A French writer whose works are characterised by "poetic adventure and sensual ecstasy" has won the 2008 Nobel Prize for Literature.
Marking another win for a European writer in the world's most distinguished cultural award, the prize has gone to Jean-Marie Gustave Le Clezio, 68, the first French writer to win the award since 2000, and the 14th from his country since 1901.
The decision was in line with the Swedish Academy's recent picks of European authors and followed days of debate about whether the jury was anti-American.
The last US writer to win the prize was Toni Morrison in 1993, and last week Horace Engdahl, the secretary of the academy, said that the United States is too "insular" to challenge Europe as the centre of the literary world.
The comments ignited a fierce reaction in America, where the head of the US National Book Foundation offered to send Engdahl a reading list of US authors.
Last night Nicolas Sarkozy, the President of France, hailed Le Clezio's win as a sign of France's worldwide cultural influence.
He said: "A great traveller, he embodies the influence of France, its culture and its values in a globalised world."
The academy called Le Clezio an "author of new departures, poetic adventure and sensual ecstasy, explorer of a humanity beyond and below the reigning civilization."
Le Clezio made his breakthrough as a novelist with Desert, in 1980, a work the academy said "contains magnificent images of a lost culture in the North African desert contrasted with a depiction of Europe seen through the eyes of unwanted immigrants".
The Swedish Academy said Le Clezio from early on "stood out as an ecologically engaged author, an orientation that is accentuated with the novels Terra Amata, The Book of Flights, War and The Giants".

* **Collected material**:
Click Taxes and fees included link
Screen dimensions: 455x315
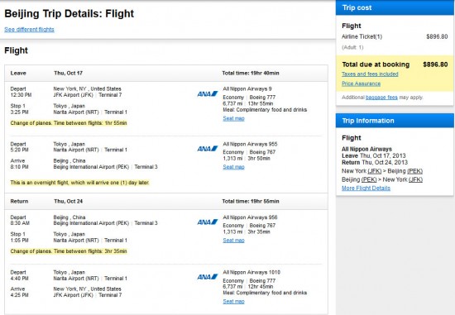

* **Stated task**: Return the passage of the Nobel Prize article from "The comments ignited" up to and including "worldwide cultural influence.", copied word for word.

* **Result of the task**:
The comments ignited a fierce reaction in America, where the head of the US National Book Foundation offered to send Engdahl a reading list of US authors.
Last night Nicolas Sarkozy, the President of France, hailed Le Clezio's win as a sign of France's worldwide cultural influence.